钱理华
(苏州市工业园区唯亭社区卫生服务中心 江苏 苏州 215121)
脑梗死是因为脑血供不足使得脑组织血氧缺失所致,该病发病急,主观症状以头晕、恶心、眩晕、头痛为主,有些患者肢体偏瘫,可发病于任一年龄阶段,致死率较高,严重影响着患者的生命安全[1]。临床治疗脑梗死通常以溶栓、抗凝、脑保护剂以及抗血小板聚集治疗,比如阿斯匹林、硫酸氢氯吡格雷等。为探索最佳治疗方案,本文特此对80例脑梗死患者进行了对照分析,现作如下报道:
本文80例脑梗死患者收治于2014年1月-2018年12月。通过电脑随机法,将之分为两组,即常规组、研究组各40例。研究组包括23例男性和17例女性,年龄58~79岁,平均(68.3±4.1)岁;常规组包括24例男性和16例女性,年龄57~80岁,平均(67.6±3.7)岁。两组临床资料P>0.05,均衡一致,可对比探讨。
常规组40例予以阿斯匹林治疗,即:口服阿斯匹林,0.1g/次,1次/d,治疗4周。研究组40例予以阿斯匹林+硫酸氢氯吡格雷,即:口服硫酸氢氯吡格雷片,75mg/次,1次/d。
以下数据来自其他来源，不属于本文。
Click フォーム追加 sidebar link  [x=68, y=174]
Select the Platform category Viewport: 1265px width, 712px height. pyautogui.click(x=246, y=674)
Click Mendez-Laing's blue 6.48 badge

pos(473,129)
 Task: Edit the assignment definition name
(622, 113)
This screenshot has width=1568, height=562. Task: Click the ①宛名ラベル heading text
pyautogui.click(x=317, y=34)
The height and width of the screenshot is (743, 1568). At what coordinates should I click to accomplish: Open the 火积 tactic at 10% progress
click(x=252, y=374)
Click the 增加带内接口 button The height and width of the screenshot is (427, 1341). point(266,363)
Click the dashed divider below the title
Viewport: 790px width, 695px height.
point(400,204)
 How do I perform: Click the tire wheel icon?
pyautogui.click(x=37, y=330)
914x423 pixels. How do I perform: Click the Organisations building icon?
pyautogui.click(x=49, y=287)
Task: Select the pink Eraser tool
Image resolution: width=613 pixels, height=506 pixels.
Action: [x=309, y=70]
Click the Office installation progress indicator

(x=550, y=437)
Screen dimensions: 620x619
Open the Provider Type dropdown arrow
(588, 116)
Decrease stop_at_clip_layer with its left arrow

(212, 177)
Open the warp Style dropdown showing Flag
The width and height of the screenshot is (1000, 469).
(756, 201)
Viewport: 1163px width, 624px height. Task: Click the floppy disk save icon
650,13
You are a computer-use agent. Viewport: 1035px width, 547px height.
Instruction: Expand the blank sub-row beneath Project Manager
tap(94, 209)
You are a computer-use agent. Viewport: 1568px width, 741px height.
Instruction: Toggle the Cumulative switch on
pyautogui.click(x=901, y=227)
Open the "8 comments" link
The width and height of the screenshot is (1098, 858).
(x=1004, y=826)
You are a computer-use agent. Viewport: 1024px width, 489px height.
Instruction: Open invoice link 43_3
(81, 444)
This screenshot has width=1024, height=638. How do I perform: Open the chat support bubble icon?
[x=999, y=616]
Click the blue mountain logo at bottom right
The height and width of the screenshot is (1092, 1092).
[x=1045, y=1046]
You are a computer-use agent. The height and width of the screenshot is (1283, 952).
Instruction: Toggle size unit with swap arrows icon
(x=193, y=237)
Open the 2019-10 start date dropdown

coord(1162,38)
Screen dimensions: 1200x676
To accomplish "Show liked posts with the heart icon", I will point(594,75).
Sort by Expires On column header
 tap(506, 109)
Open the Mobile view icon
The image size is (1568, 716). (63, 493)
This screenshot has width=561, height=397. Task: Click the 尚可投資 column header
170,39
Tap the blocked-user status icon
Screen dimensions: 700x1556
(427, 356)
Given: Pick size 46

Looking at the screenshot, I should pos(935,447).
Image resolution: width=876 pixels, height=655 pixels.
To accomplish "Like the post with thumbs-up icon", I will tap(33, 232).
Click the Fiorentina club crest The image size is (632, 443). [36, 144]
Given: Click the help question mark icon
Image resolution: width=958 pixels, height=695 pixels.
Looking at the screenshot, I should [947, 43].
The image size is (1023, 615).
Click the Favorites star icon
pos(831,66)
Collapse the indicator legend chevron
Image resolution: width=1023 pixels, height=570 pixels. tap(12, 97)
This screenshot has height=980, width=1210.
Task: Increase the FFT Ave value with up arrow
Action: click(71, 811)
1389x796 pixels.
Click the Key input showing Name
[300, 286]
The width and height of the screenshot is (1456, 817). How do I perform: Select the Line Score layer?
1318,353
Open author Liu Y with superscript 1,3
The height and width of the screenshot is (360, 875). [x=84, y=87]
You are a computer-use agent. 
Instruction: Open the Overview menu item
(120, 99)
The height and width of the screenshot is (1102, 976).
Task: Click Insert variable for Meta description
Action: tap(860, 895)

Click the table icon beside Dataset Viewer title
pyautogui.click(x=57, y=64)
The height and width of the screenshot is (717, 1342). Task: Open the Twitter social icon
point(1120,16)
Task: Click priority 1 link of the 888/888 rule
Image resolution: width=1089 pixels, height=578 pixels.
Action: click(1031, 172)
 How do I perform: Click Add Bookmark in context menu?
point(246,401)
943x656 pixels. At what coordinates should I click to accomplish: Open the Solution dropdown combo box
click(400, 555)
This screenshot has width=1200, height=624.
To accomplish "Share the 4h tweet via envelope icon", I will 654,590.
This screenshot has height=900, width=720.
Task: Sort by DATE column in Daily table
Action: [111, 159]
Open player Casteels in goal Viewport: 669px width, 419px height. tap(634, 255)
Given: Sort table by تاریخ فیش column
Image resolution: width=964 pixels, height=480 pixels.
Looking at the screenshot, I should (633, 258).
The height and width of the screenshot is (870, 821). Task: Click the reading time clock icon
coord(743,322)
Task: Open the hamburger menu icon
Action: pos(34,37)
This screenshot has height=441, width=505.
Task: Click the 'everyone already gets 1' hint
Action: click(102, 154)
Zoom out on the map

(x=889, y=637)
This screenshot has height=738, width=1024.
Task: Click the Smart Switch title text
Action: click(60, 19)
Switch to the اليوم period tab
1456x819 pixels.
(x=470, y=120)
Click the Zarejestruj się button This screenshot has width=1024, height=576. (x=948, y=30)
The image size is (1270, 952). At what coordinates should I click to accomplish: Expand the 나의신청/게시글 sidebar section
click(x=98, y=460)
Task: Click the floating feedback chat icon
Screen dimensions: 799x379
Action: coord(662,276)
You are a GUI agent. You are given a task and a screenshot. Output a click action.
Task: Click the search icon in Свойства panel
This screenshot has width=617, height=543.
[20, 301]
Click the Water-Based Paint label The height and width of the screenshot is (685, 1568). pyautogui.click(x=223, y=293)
阿斯匹林同常规组治疗4周。
采用神经功能缺损评分(NIHSS)评分,评估患者神经功能恢复情况,分值越低,神经功能恢复越好;同时根据NIHSS评分改善情况,评定患者临床效果,即NIHSS评分降低50%以上,为显效;NIHSS评分降低20%~50%,为有效;NIHSS评分降低<20%,为无效。总体效果为显效+有效的病例数占总病例数的百分比。同时观察两组患者有无黑便、眩晕、恶心等不良反应。
数据采用SPSS20.0统计软件进行统计分析,计数资料采用率(%)表示,进行χ2检验,计量资料采用(±s)表示,进行t检验,P<0.05为差异具有统计学意义。
研究组总有效率为92.50%显著高于常规组的77.50%,两组比较差异显著(P<0.05),见表1。
表1 两组治疗总有效率对比[n(%)]
两组治疗前NIHSS评分,研究组与对照组相比,差异无显著性(P>0.05);治疗后NIHSS评分,研究组与对照组相比,差异显著(P<0.05)。见表2。
表2 两组治疗前后NIHSS评分对比(±s,分)
表2 两组治疗前后NIHSS评分对比(±s,分)
小组病例治疗前治疗后研究组4024.7±5.48.5±2.4常规组4024.8±5.115.1±3.7 t-0.04816.187 P->0.05<0.05
研究组不良反应发生率为5.00%显著低于常规组的22.50%,差异有统计学意义(P<0.05),见表3。
表3 两组不良反应发生率对比[n(%)]
脑梗死的主要原因是脑组织局部供血骤然减少,导致相应区域缺氧、缺血,从而引起脑组织软化、坏死[2]。脑血管病的诱发因素主要有动脉粥样硬化、血栓,而血管内膜损伤导致血小板活化、黏附、聚集,可形成血栓。所以,抗血小板已成为治疗脑梗死急性血栓的常用方式[3]。阿斯匹林属于一种环氧化酶抑制剂,能够对缺血性脑部疾病具有良好的防治效果,此药通过抑制乙酰化环氧化酶活性,阻断花生四烯酸同活性位点,阻断血栓素A2合成,以免血小板释放、聚集。氯吡格雷是一种二磷酸腺苷类药物,可有效抑制血小板聚集,通过选择性抑制二磷酸腺苷与血小板受体结合,进而抑制二磷酸腺苷介导活性,达到抗血小板聚集的目的[4]。相较于阿斯匹林而言,氯吡格雷用药后,二磷酸腺苷抑制血小板时,解聚作用较为明显,还可以结合红细胞膜,缓解低渗溶液中的红细胞溶解,进而改善红细胞变形能力。
本文探讨了联合用药方案对脑梗死患者的治疗效果,结果发现,研究组临床效果高于常规组,且NIHSS评分以及不良反应总发生率显著低于常规组(P<0.05),说明阿斯匹林+硫酸氢氯吡格雷具有确切的效果,显著抑制血小板聚集、活化的同时还可以抑制血栓生成,改善患者机体血流状态,进而促使患者恢复受损的神经功能。
综上所述,针对脑梗死患者采用硫酸氢氯吡格雷联合阿斯匹林治疗,安全可靠、效果确切、值得临床应用。